RIFTS Collectible Card Game
- Publishers: Precedence
- Players: 2 or more
- Setup time: < 5 minutes
- Playing time: < 60 minutes

= Rifts Collectible Card Game =

RIFTS Collectible Card Game is an out-of-print collectible card game released in September 2001.

==Gameplay==
Rifts was based on the role-playing game. The core set had 286 cards with an additional 38 fixed cards released in a starter box format designed to sit on a bookshelf next to the RPG. The fixed cards had different stats than the booster pack versions. Two additional promo cards were also available and their names were homages to Diamond Comic Distributors and Gilbert Gottfried.

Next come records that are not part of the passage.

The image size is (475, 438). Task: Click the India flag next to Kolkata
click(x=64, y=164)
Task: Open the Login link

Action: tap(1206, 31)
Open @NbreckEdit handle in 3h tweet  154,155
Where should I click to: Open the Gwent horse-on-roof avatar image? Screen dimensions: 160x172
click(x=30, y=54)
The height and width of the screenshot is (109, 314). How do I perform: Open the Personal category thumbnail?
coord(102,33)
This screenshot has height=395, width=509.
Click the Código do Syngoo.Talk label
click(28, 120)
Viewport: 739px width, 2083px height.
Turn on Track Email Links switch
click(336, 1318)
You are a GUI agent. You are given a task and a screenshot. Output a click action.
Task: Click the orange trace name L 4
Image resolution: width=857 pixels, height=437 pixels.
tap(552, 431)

The game is set 300 years in the future where dimensional anomalies called "rifts" have beset the world and through which aliens, demons, gods, and magical forces invade Earth. Each player adopts the role of a post-holocaust nation such as CyberWorks or the Tolkeen. The game is played so that the first person to run out of cards, loses the game.

==Publication history==
Rifts was one of the last games made by Precedence. Precedence spent more time developing this game than any other.

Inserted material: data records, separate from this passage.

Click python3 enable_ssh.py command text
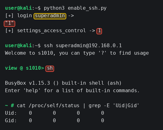Screen dimensions: 163x130 click(75, 8)
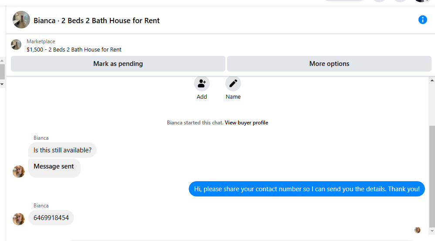Screen dimensions: 435x241
Task: Mark the listing as pending
Action: (x=118, y=64)
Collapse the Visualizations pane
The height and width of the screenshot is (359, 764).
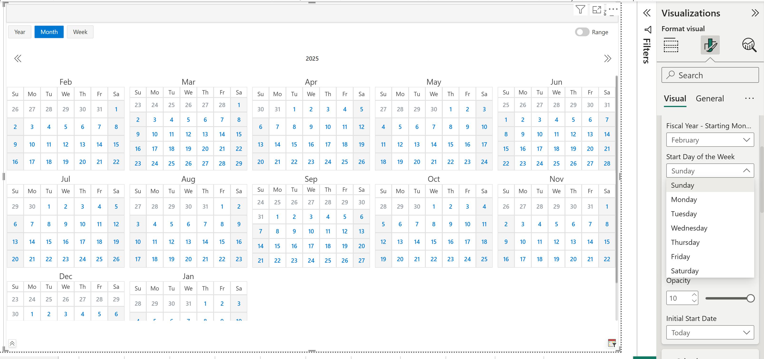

The game included artwork by Mark Evans, among others, that creator Kevin Siembieda's had a desire to reprint in an art book. It featured characters such as Fury Iron Juggernaut, General Ross Underhill, and King Victor Macklin. Eventually, the artwork was republished in the RIFTS Ultimate Edition RPG book. The book reproduced approximately 75 images from the CCG.

==Reception==
John Jackson Miller said that "One of the last games produced by Precedence, Rifts is the one it spent the most energy developing, by far. Long before the game hit the streets, the firm was attending conventions with the preliminary art. And what art! The effort to make this set sizzle shows with almost every card. The monsters are terrifying. The heroes are dynamically heroic. The biggest pain in the neck with the starter box is that it was designed to sit on a shop bookshelf next to the Rifts RPG. It's shaped and sized like a hardcover game book. Not exactly portable. Collectors should be aware that there are several cards fixed in the starters that have been redesigned to help you learn the game. Their regular booster versions have different stats, costs, and abilities that players will need to keep track of."

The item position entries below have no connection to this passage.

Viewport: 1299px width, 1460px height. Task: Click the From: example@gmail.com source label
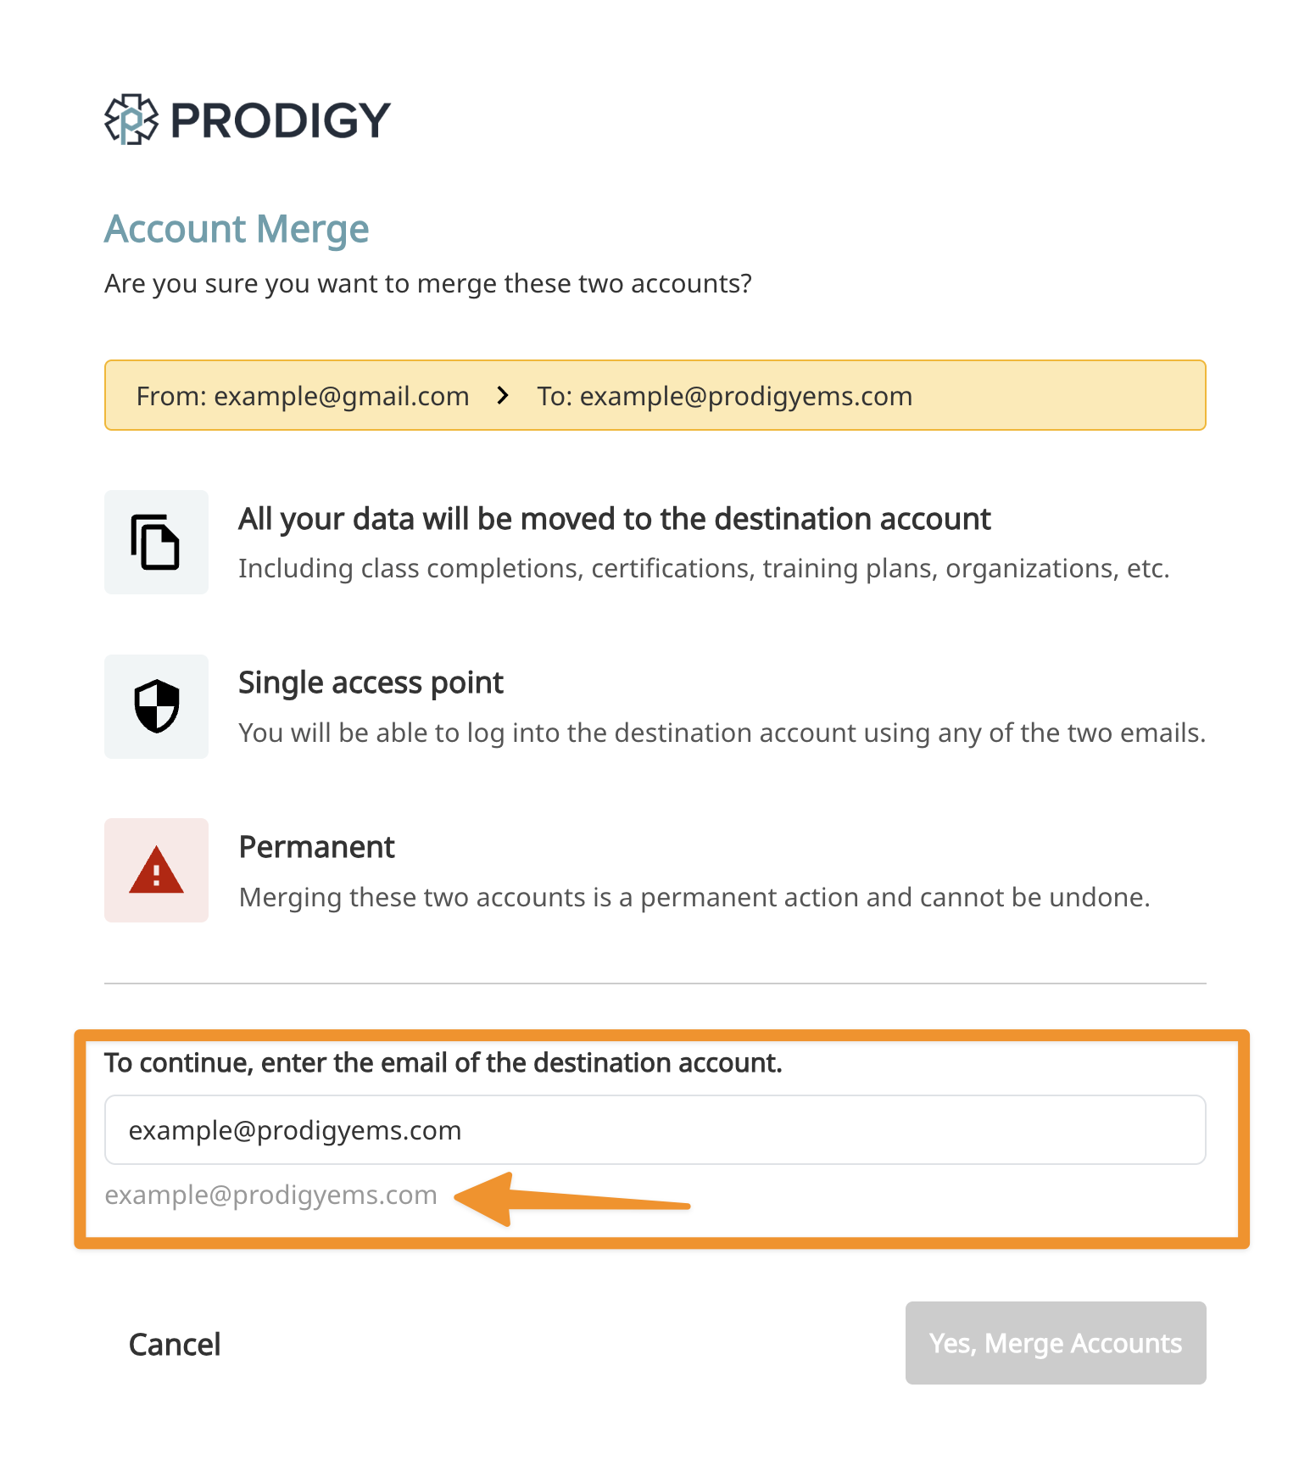tap(303, 396)
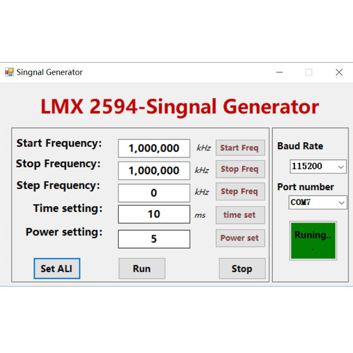Click the Step Freq button
The image size is (353, 353).
point(240,192)
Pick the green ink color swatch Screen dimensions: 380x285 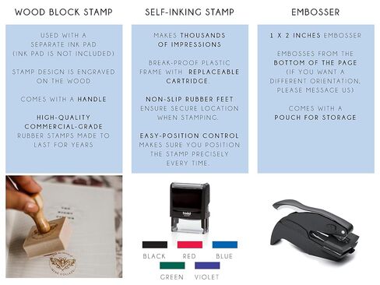point(172,266)
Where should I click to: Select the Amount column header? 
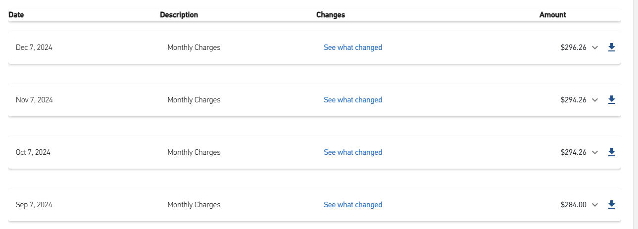pyautogui.click(x=552, y=15)
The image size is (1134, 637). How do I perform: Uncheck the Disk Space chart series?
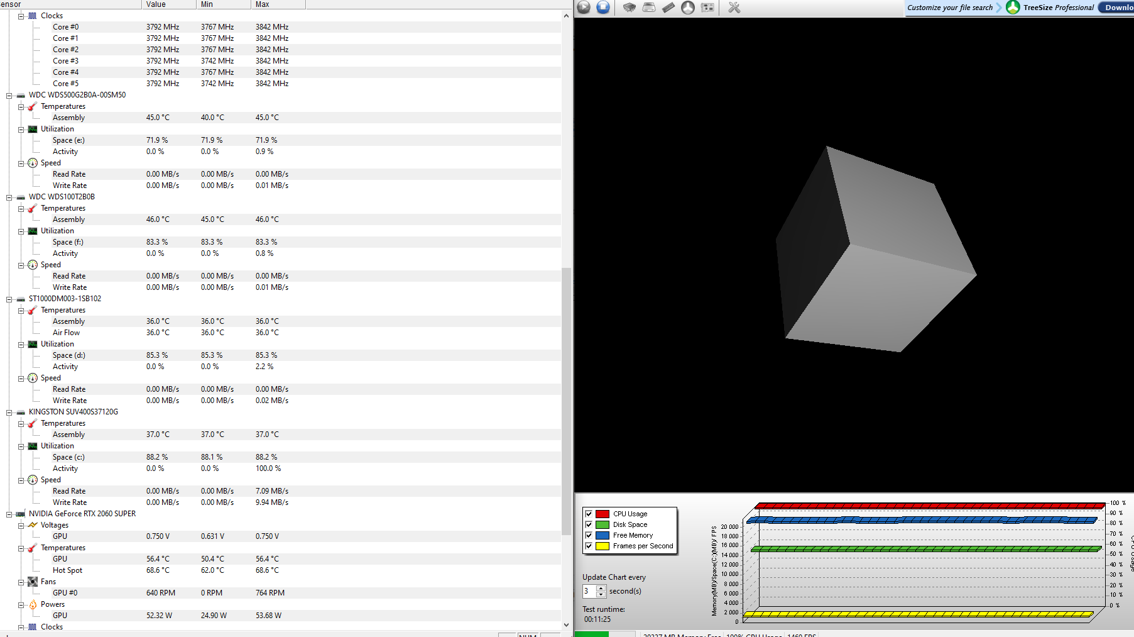pyautogui.click(x=589, y=524)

According to author Jane Frank, players thought the game artwork and game detail were excellent.

The Breaking Dads podcast reviewed the game and noted the company was hosting organized play events and gave retail support, when publisher support for the game immediately ceased as the company went out of business. They also remarked you couldn't play the full game with the starter packs alone but rather a "dumbed down" version of the game. Essentially, the game suffered from lack of expansions and felt "too basic", though they did mention the designer in an archived listserv addressed cards like Counter Attack, Event cards, as well as, adding new factions in future expansions.